The ministerial decree, signed by General Habib al-Adly, the interior minister, on March 19, appeared in the Official Gazette on April 14 and entered into force the next day. He issued the decree three days after a Supreme Administrative Court ruling upheld the right of Egypt's Baha'i minority to obtain official documents, such as identity cards and birth certificates, without revealing their religious convictions or having to identify themselves incorrectly as Muslim or Christian.
"With this decree, the Interior Minister resolved a serious problem, albeit one that the ministry itself created," said Hossam Bahgat, executive director of the Egyptian Initiative for Personal Rights. "We will monitor how officials implement the new regulations over the coming weeks to ensure their swift and smooth enforcement."
This final court ruling in a case brought by the EIPR ended an arbitrary policy of the Interior Ministry's Civil Status Department (CSD) that for the past nine years has denied Baha'i Egyptians necessary identification documents unless they declared themselves to be adherents of one of the three state-recognized religions - Islam, Christianity, or Judaism.
Identification documents, especially identity cards and birth certificates, are mandatory for all Egyptians and necessary to obtain access to education, employment, family life, registration and immunization of children, as well as most basic daily activities such as opening a bank account, obtaining a driver's license, receiving pension or inheritance, or engaging in business transactions.

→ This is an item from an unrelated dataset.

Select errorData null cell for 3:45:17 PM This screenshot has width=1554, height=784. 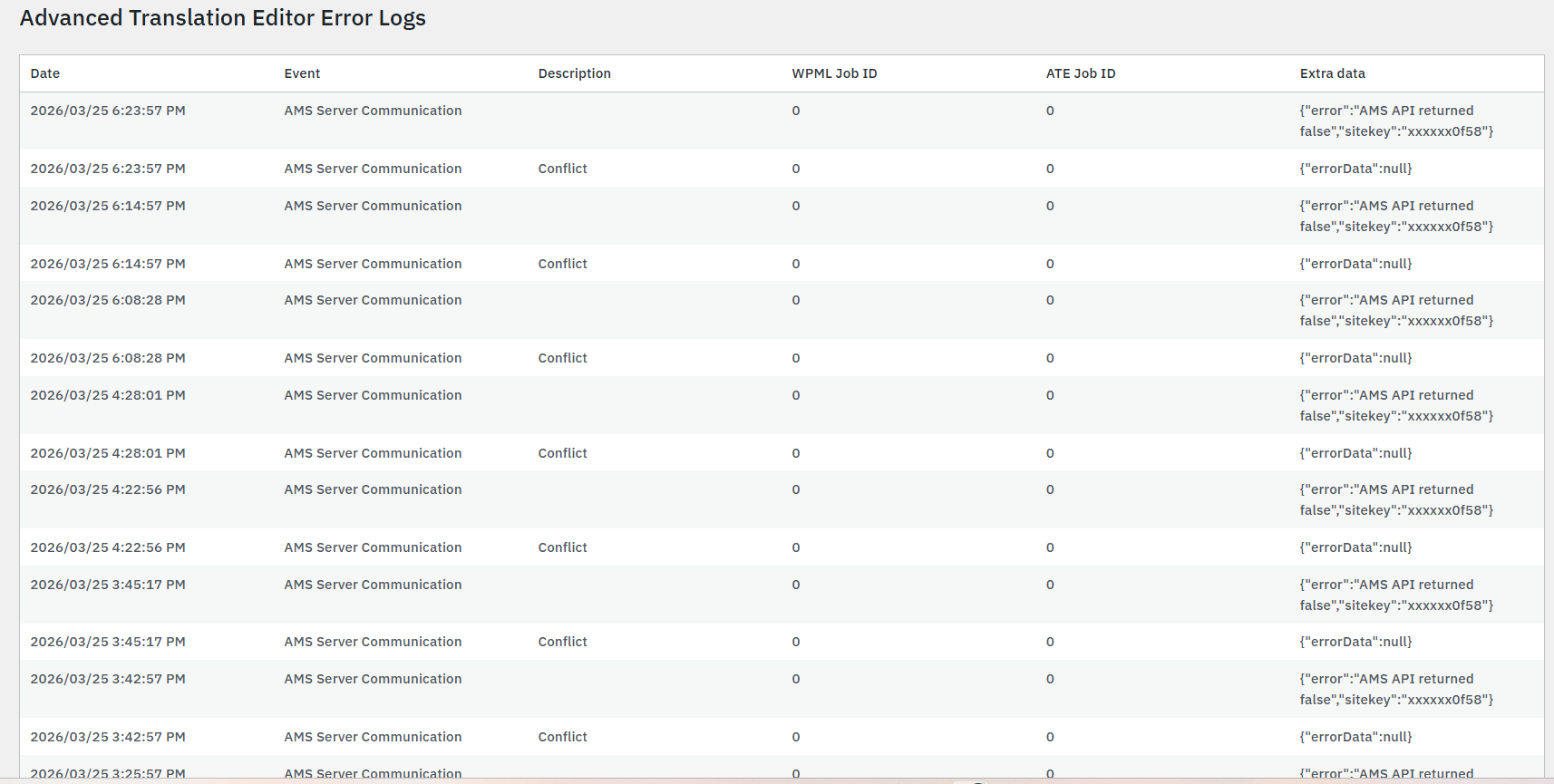tap(1355, 642)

The ministerial decree (no. 520/2009) introduces a new provision into the Implementing Statutes of Egypt's Civil Status Law of 1994. The amendment instructs CSD officials to place a dash (-) before the line reserved for religion in the official identification documents of all Egyptian citizens who can produce documents showing that they, or their ancestors, were followers of a religious belief other than those recognized by the state. The change effectively means that Baha'is and other adherents of "non-recognized" religions would not have to list their religions on identification documents.
Human Rights Watch and the EIPR urged the government to ensure that the Civil Status Department officials establish evidentiary standards that do not unreasonably delay or otherwise impede Baha'i Egyptians from obtaining these required documents.

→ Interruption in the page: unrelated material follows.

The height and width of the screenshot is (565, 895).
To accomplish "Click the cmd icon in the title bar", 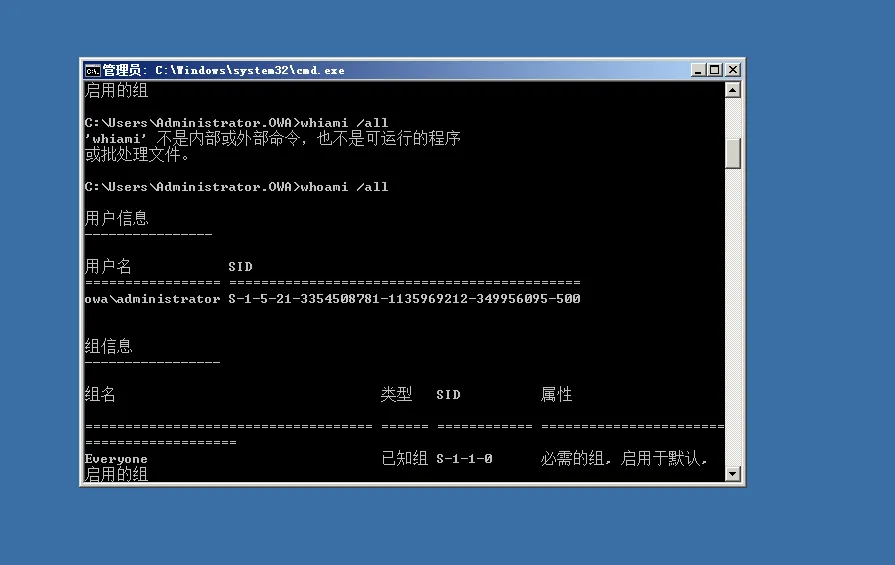I will (92, 70).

"This new decree abolishes an abusive policy that discriminated against citizens solely on the basis of their religious beliefs and without any basis in Egypt's statutory law," said Joe Stork, deputy Middle East director at Human Rights Watch. "We hope this means that the government intends to eradicate all policies that discriminate on the basis of religion and instead promote freedom of belief for all Egyptians.
A 2007 joint report by Human Rights Watch and the EIPR documented the Interior Ministry's policy of denying mandatory identification documents, where citizens must list their religious affiliations, to Baha'i Egyptians as well as to citizens who convert from Islam to Christianity. The report, "Prohibited Identities: State Interference with Religious Freedom", revealed how this policy was solely based on the government's selective and restrictive interpretation of Shari'a (Islamic law). It contradicts the state's obligation under Egypt's Constitution and international human rights treaties it has signed to protect the rights to freedom of religion, privacy and non-discrimination.